● EXERCISE DATA
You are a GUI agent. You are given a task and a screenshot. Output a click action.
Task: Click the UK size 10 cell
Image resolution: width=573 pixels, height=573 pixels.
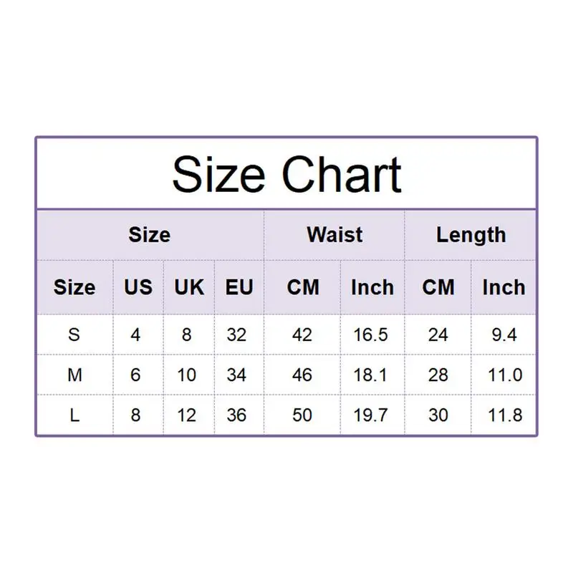(186, 375)
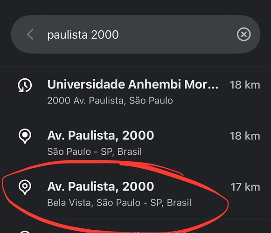Image resolution: width=271 pixels, height=233 pixels.
Task: Click the recent-history clock icon
Action: [x=25, y=85]
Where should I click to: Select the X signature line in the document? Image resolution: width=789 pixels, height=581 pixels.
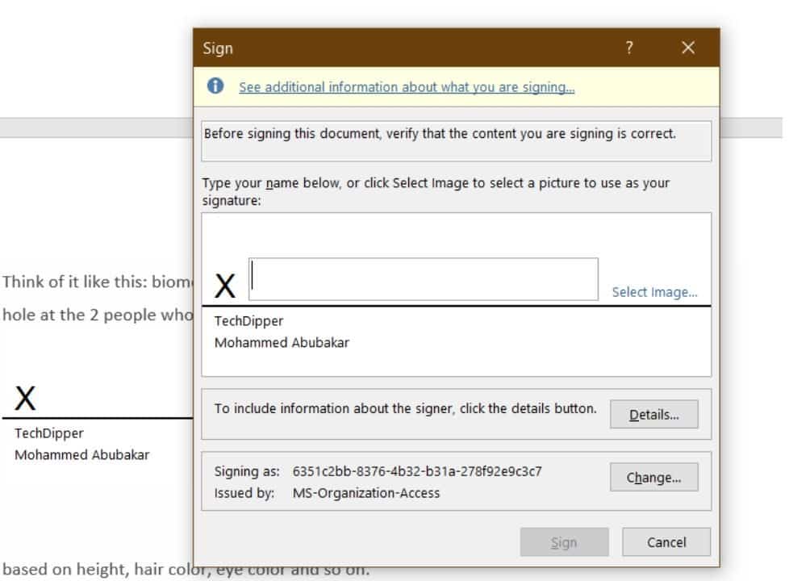point(26,399)
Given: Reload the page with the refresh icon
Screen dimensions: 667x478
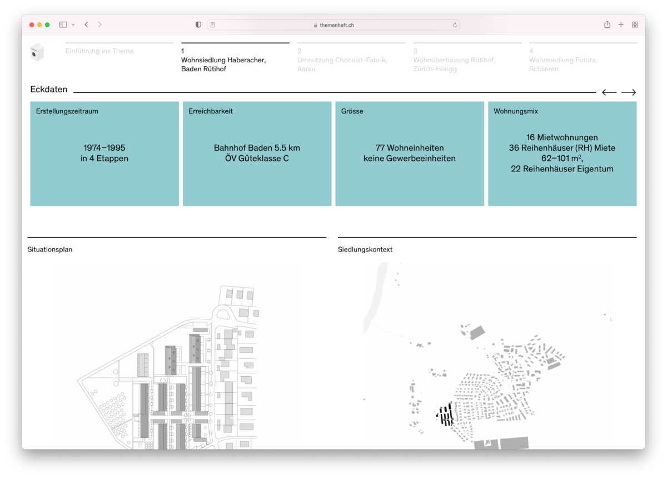Looking at the screenshot, I should pyautogui.click(x=455, y=25).
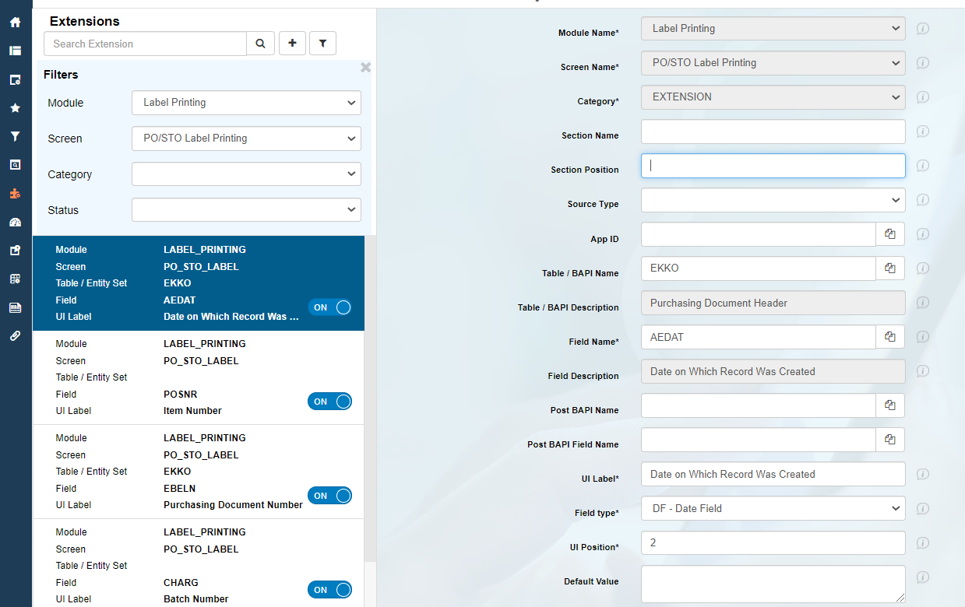Open the Field type dropdown showing DF - Date Field

click(773, 508)
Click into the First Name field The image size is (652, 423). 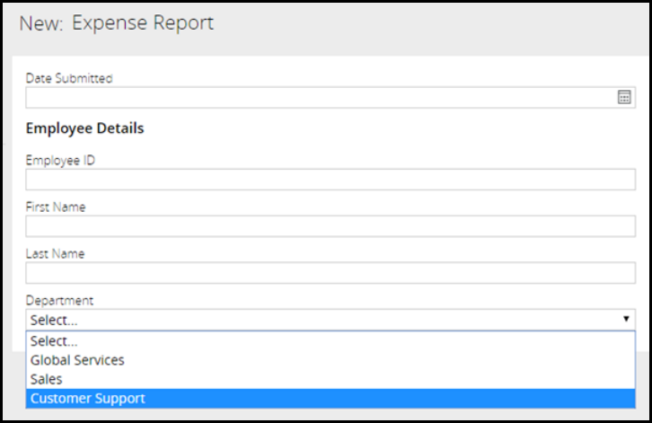pos(330,226)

● YOUR GOAL
Repeat only the lines above, from the first line of the entries through the line that contains "Task: Click the UK size 10 cell", including both ends.

● RESULT OF THIS TASK
You are a GUI agent. You are given a task and a screenshot. Output a click action.
Task: Click the UK size 10 cell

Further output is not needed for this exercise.